Tjo, wat wëlls de hun... och do ass entretemps d'Work-life-Balance Prozedur ukomm.

Reinertz Barriera Manfred
21. Juli 2025 - 10.08

Ein Mandat in der Abgeordnetenkammer und gleichzeitig ein Mandat auf lokaler Ebenen ist eben zeitraubend deshalb sollte man Doppelmandate einfach sang und klanglos abschaffen....

Bibbi
20. Juli 2025 - 18.01

Sollte man sich genauestens überlegen bevor man solch ein
Amt übernimmt, meistens fehlt es an Kompetenz und politisches
NowHow,ist gleichgestellt mit Firmenchef,also Verantwortung
ist gefragt.

Beat Mosimann
10. Juli 2025 - 15.31

Wie sagt man in der Schweiz: "Die Bürger brauchen keinen Meister".

Muller Christian
10. Juli 2025 - 9.31

Wat seet eis dat da wuel iwwert Députés-maires?

D'Lydie Polfer huet an iwwer 12 Joer eng eenzeg QP gestallt an da nach just iwwert d'Sécherheet an der Stad.
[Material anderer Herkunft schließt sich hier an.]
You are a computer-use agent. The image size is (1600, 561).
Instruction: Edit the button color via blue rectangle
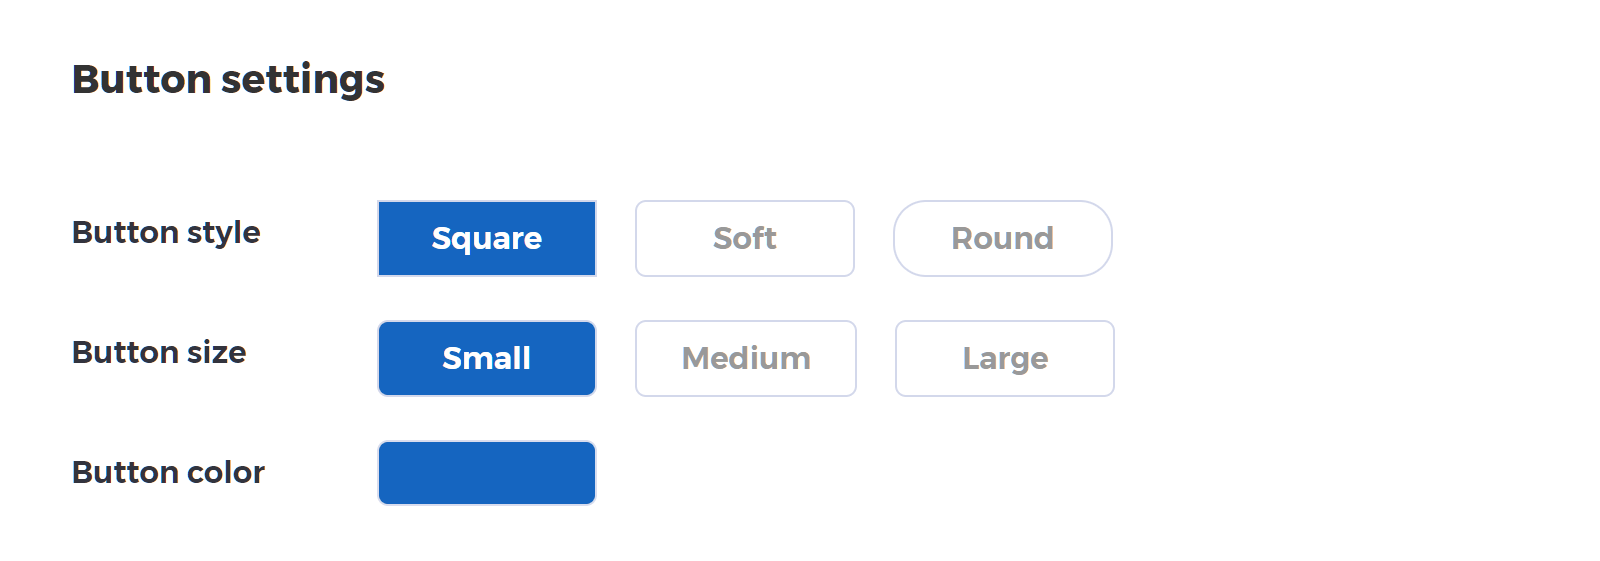click(x=487, y=473)
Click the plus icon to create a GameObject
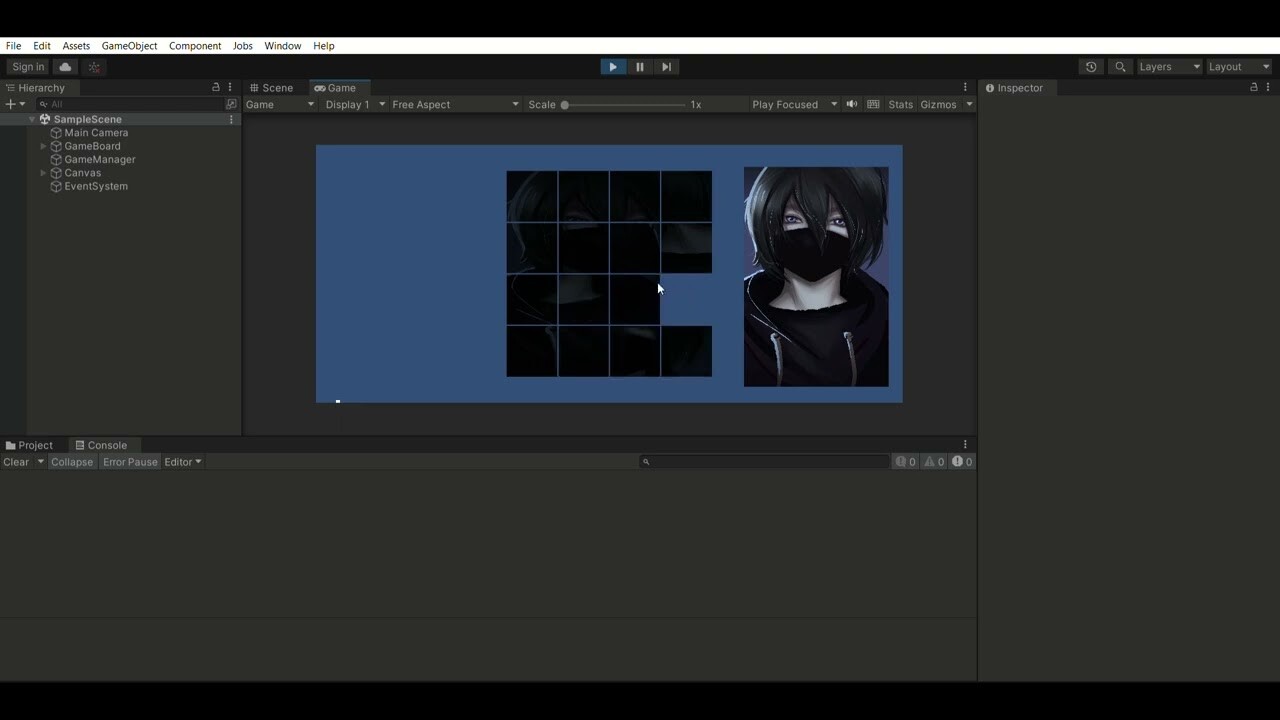This screenshot has height=720, width=1280. [9, 104]
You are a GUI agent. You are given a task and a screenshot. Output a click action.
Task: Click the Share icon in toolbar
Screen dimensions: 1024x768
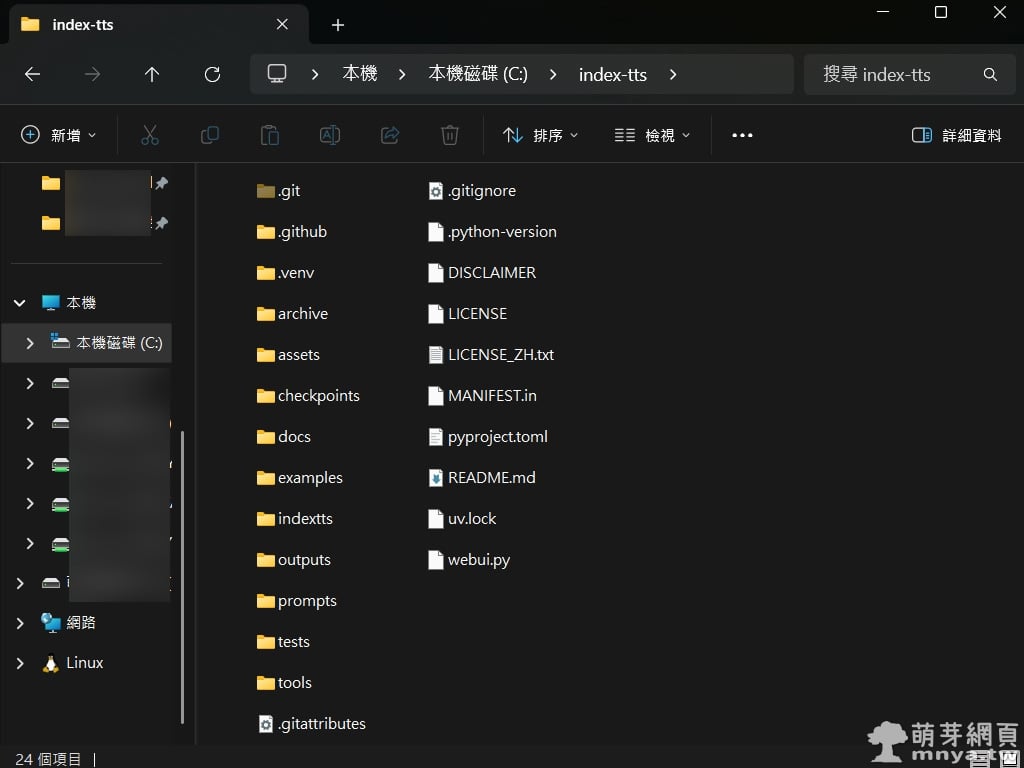[390, 135]
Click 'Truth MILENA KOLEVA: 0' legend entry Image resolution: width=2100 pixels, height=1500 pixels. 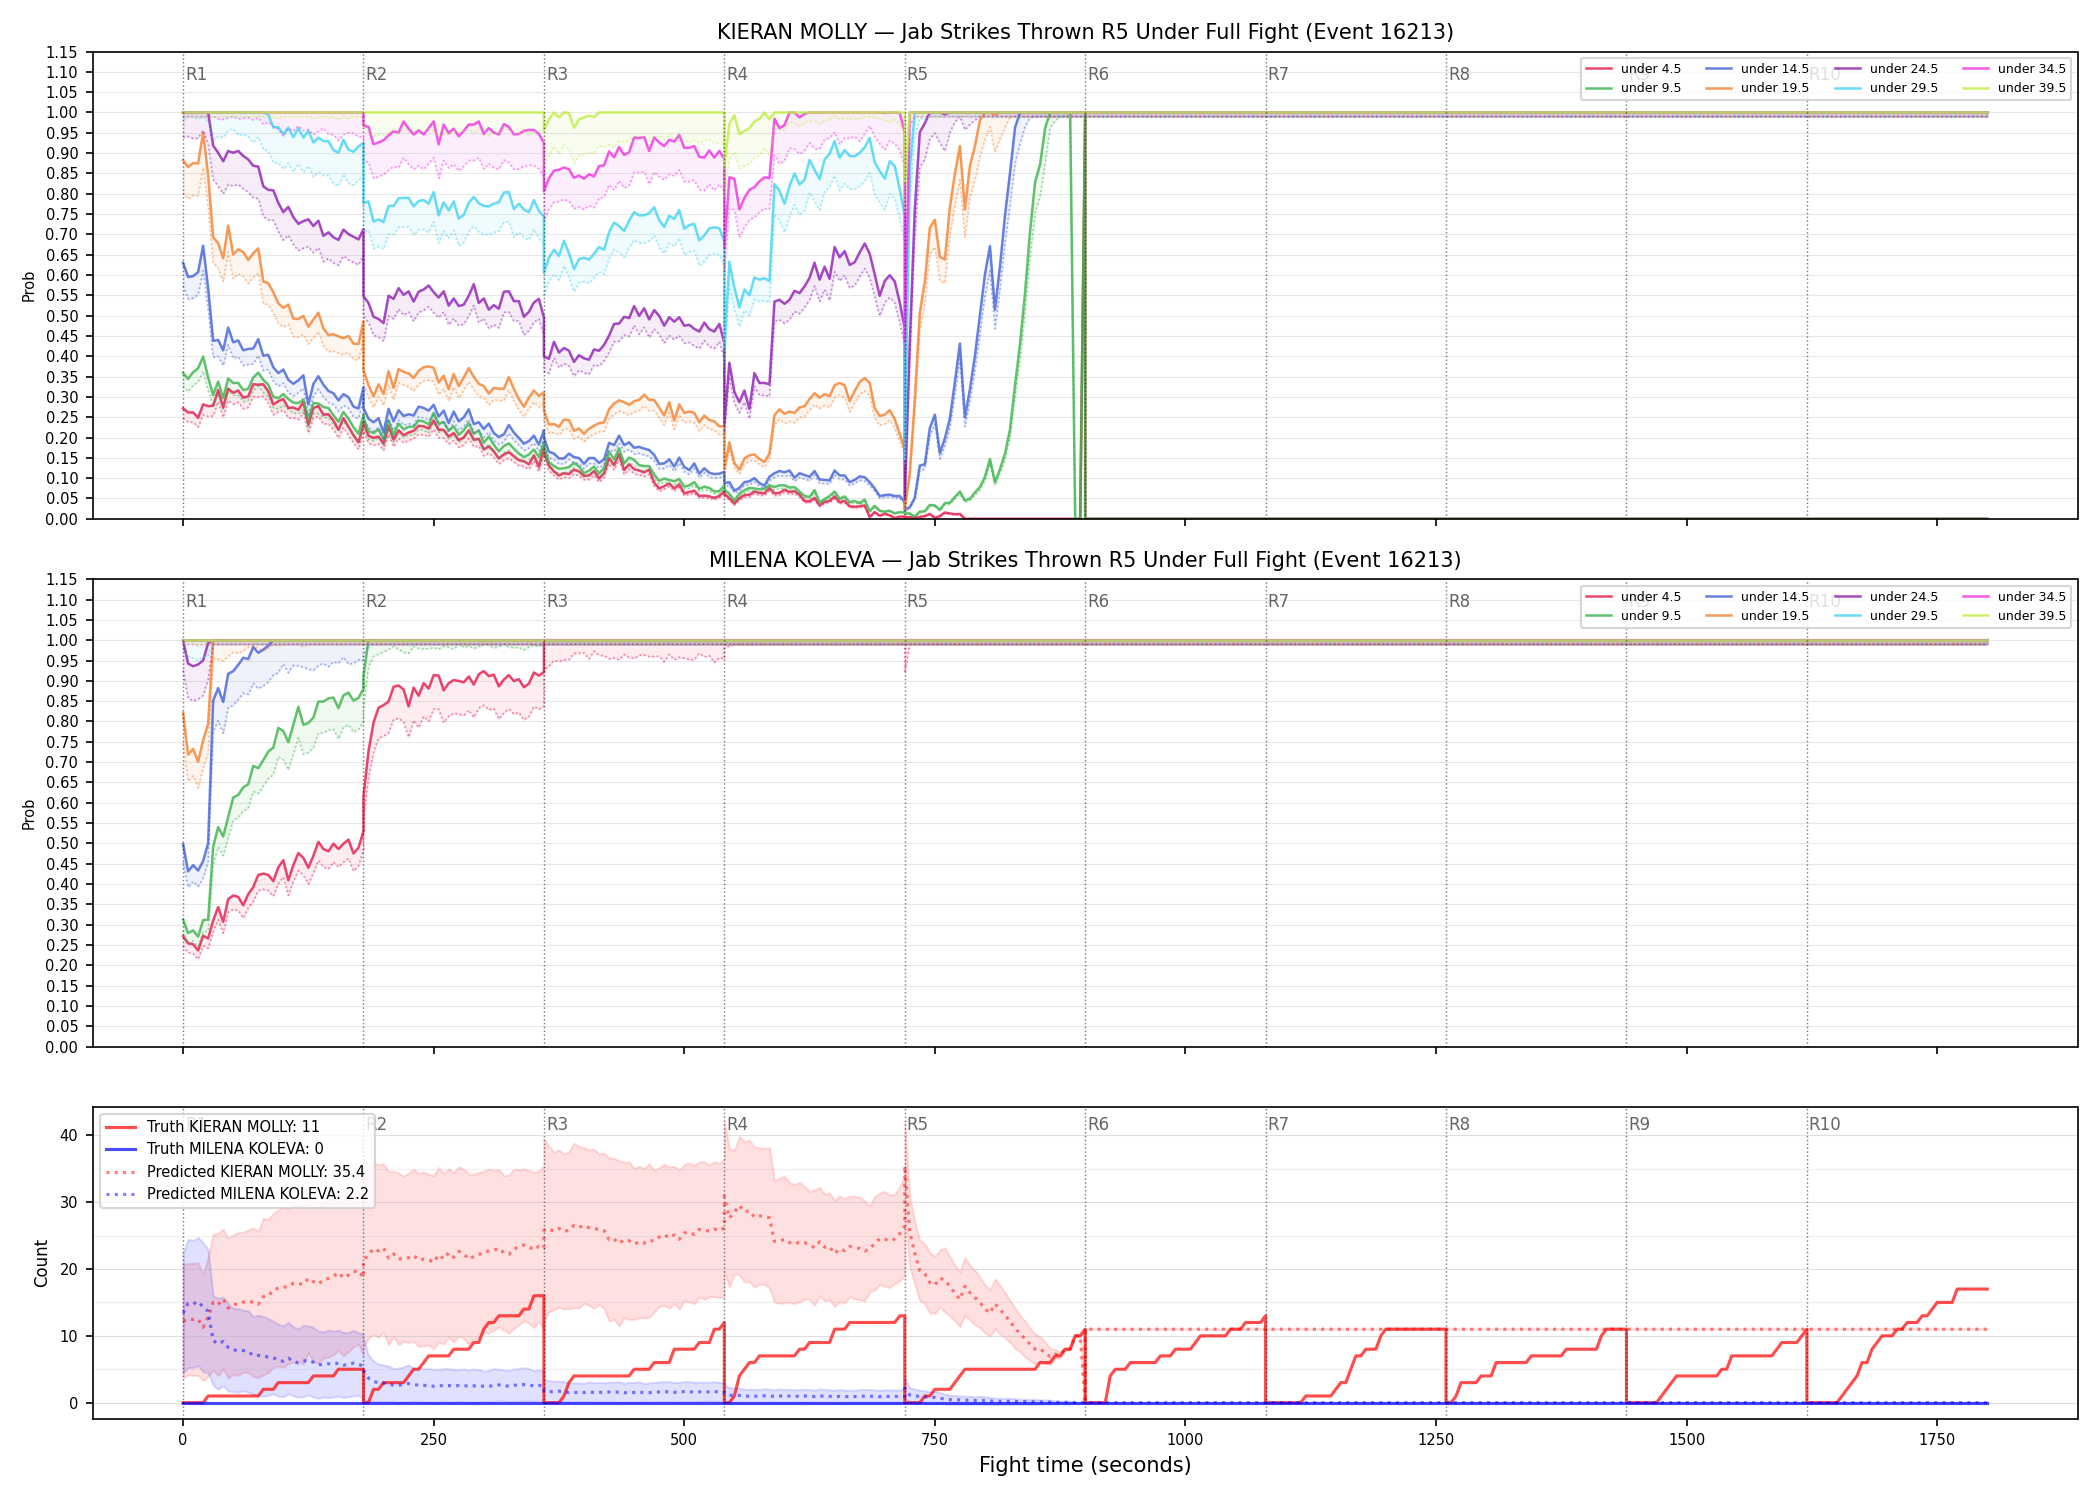tap(214, 1149)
Zäit fir hir Oarbecht als Députéiert huet se sécher net als Buergermeeschtech vun der gérisster Stad am Land 🤷‍♂️

Reinertz Barriera Manfred
10. Juli 2025 - 9.24

In größeren Städten Deutschlands gibt es mehrere Bürgermeister (zum Beispiel Baubürgermeister,[ Sozialbürgermeister, die einem Oberbürgermeister beigeordnet und meist für spezielle Aufgabengebiete verantwortlich sind. Wàre das kein Modell für uns in Luxemburg??